June 27, 2013

First Place Pirates

Alex Gordon singled in the winning run for Kansas City in the bottom of the tenth as the Royals beat the Cardinals 4-3. That drops St. Louis into a first place tie with the Pittsburgh Pirates, both teams at 48-30. The two teams are close defensively, with the Pirates allowing the second lowest runs per game in the NL at 3.46 per game, the Cardinals third at 3.53. St. Louis, however, leads the NL in scoring at 4.97 runs per game, over a run more per game than the Pirates at 3.92 per game. Detailed standings at Baseball Reference show the Cardinals have won three fewer game than expected while the Pirates won five more. The five game swing for the Pirates is the largest of any NL team this year.

You can see why in the sparklines for the two teams. If you look at the Pirates season in run differences, they are winning close games but losing big.

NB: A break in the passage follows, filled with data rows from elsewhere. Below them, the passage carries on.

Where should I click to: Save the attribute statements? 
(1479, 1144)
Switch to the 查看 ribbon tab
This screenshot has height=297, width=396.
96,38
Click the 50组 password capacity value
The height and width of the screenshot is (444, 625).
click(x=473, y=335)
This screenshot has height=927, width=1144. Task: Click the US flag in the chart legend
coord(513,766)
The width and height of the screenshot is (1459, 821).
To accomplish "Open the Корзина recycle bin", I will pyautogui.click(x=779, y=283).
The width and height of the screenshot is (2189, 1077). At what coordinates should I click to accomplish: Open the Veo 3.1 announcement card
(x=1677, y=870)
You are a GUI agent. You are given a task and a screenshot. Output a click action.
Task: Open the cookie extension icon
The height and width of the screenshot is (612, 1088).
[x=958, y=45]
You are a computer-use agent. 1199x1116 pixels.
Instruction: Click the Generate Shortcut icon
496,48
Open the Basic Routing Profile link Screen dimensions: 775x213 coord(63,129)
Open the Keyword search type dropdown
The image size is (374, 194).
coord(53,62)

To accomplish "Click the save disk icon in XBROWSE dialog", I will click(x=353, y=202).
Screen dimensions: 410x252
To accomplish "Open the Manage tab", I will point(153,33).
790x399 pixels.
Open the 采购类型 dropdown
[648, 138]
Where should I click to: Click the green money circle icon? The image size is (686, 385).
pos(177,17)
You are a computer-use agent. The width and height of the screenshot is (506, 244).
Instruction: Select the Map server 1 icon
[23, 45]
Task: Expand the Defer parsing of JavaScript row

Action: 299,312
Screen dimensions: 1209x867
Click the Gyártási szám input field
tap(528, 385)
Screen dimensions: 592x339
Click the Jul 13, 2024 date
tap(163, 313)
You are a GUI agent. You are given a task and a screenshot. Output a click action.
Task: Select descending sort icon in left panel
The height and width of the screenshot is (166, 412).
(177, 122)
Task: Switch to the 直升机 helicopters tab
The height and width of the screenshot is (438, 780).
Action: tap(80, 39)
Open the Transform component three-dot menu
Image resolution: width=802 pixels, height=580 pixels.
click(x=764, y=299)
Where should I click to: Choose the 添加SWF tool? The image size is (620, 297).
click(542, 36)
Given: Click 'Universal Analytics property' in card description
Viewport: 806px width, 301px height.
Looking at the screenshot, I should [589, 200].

The Cardinals are the opposite, pounding teams when they win, but losing close ones.

This strikes me as exactly the kind of situation that would lead to a Pirates swoon later in the year. Great teams win big. That’s what the Cardinals are doing. If the run difference keeps up the rest of the season, St. Louis should win the division handily. I suspect, however, the addition of Jordy Mercer made the Pirates offense much better. (Clint Barmes was a black hole of outs.) I also suspect the Pirates might find a power bat for right field or first base, the last weak links on the team. Pittsburgh has been lucky so far, and it’s up to the front office to make sure that lucky start isn’t squandered by assuming the good fortune will continue.

1 thought on “First Place Pirates

  1. ernie cohen

    This argument is only partially correct:

    – Teams with strong relief pitching (particularly short relief, like PIT) routinely exceed Pythagorean expectation. So PIT is somewhat less lucky than their run differential indicates.

    – PIT has a lot of their bad pitching tied up in pitchers who are not going to effect future wins and losses – pitchers who are clearly not going to pitch any more (e.g., because of injury), or have pitched less than some threshold of innings or have ridiculous ERAs (and are therefore used only in extremely low leverage situations). This eliminates -3.0 WAR of bad PIT pitching (73 runs in 79.1 innings) (if you include MacDonald in this category). If you remove these pitchers from the equation, the remaining pitchers have given up 2.7 RA/9. By comparison, STL ditches only -1.8 WAR (38 runs in 37.1 innings, almost all in the form of Mitchel Boggs), leaving them with 3.2 RA/9. So looking forward (and of course ignoring various possibly unsustainable pitching statistics), we would expect PIT pitching to be substantially better than STL pitching over the rest of the season.